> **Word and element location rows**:

++++

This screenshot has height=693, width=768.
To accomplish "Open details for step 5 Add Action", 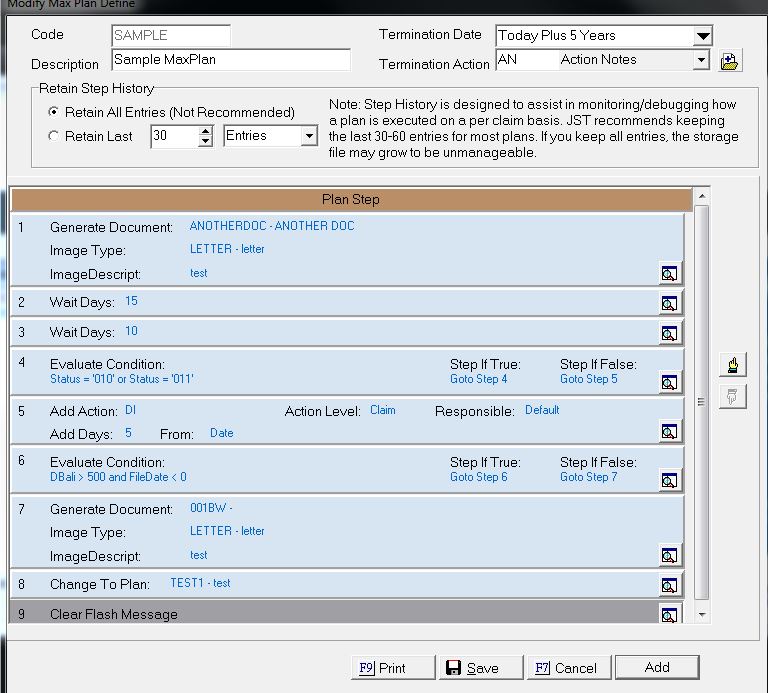I will [669, 431].
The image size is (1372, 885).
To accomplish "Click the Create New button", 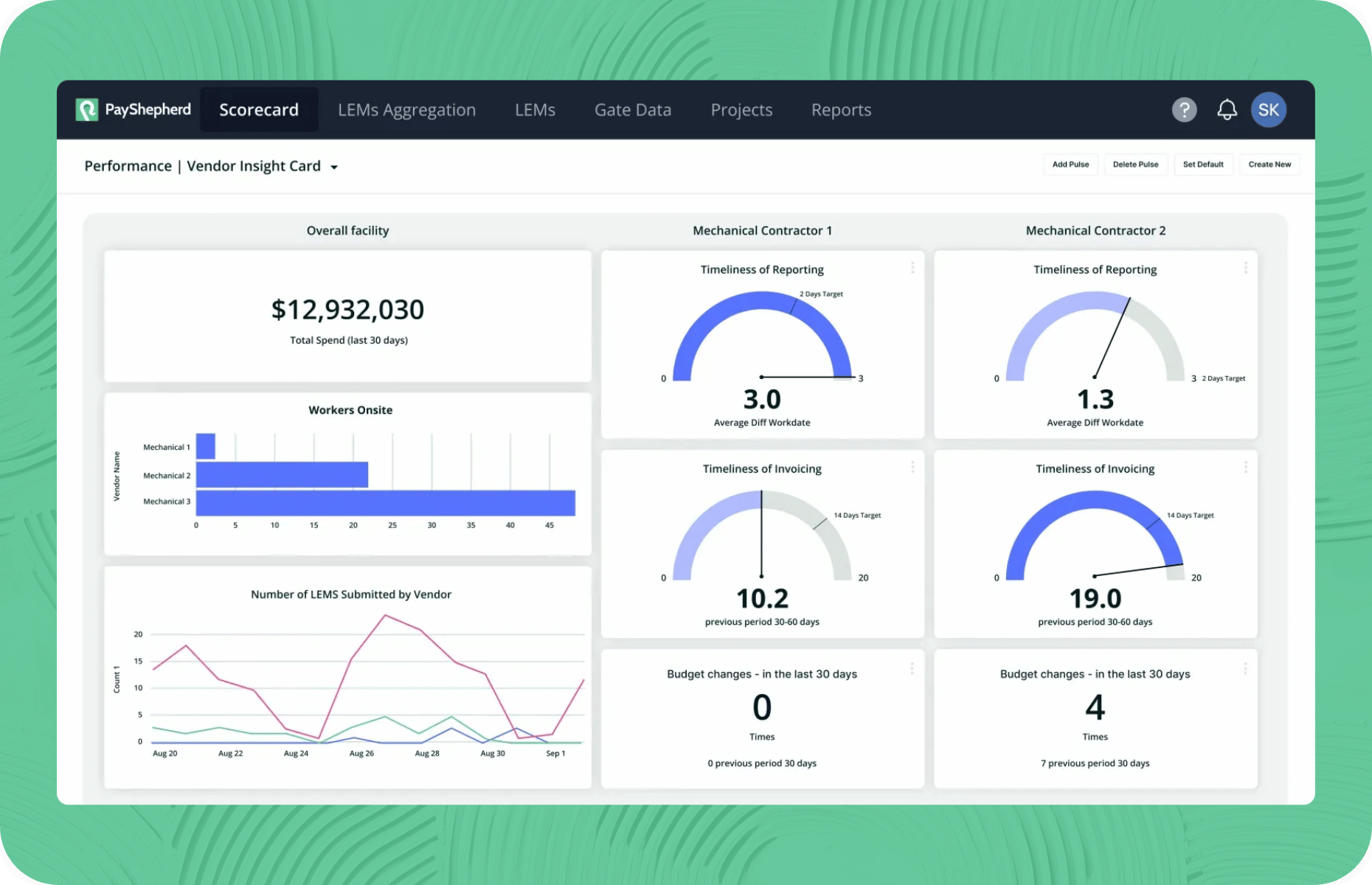I will [x=1269, y=164].
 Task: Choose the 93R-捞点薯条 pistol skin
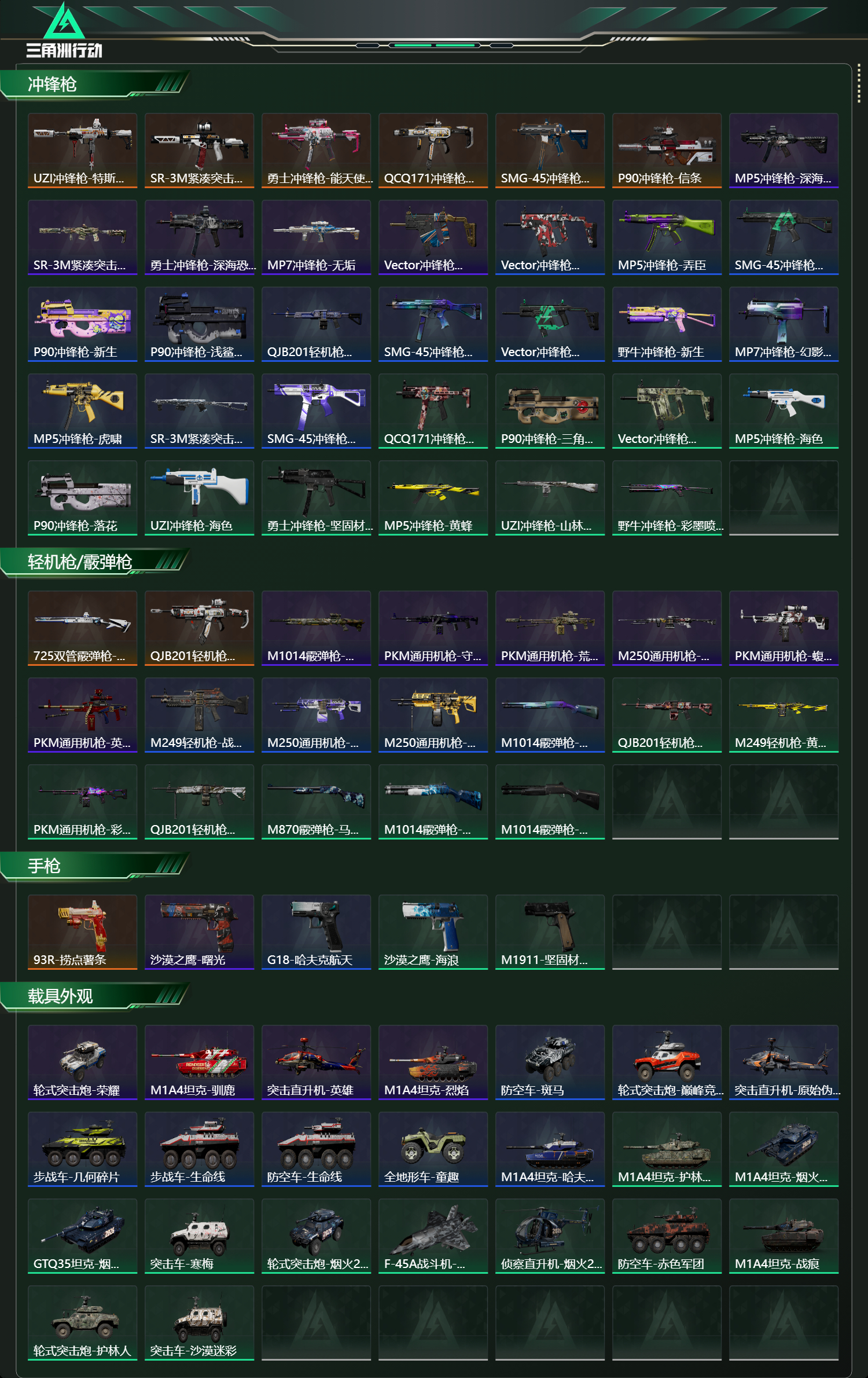click(82, 932)
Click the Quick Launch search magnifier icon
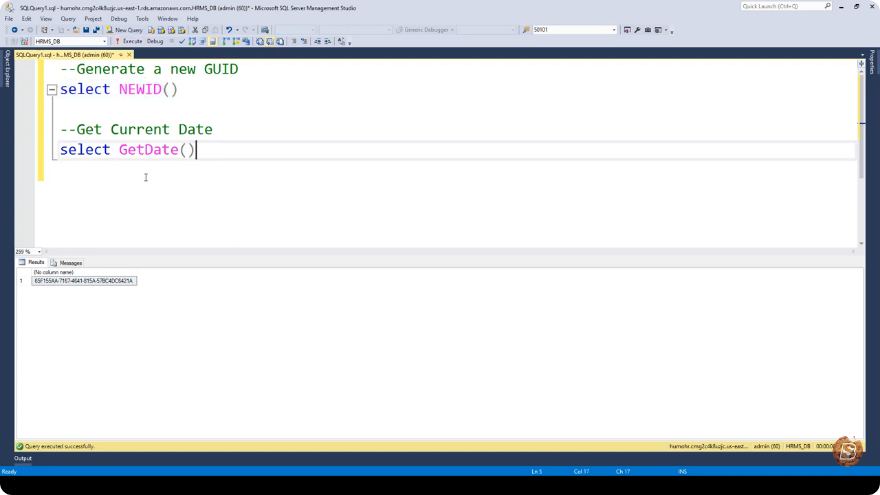This screenshot has height=495, width=880. click(827, 6)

++++

Copy the rows exactly, starting at the line that contains "Task: Choose the 93R-捞点薯条 pistol skin" and ending with the last row. Leave the pictures out of your copy.

> **Task output**:
 Task: Choose the 93R-捞点薯条 pistol skin
click(82, 932)
Click the Quick Launch search magnifier icon
This screenshot has height=495, width=880. click(827, 6)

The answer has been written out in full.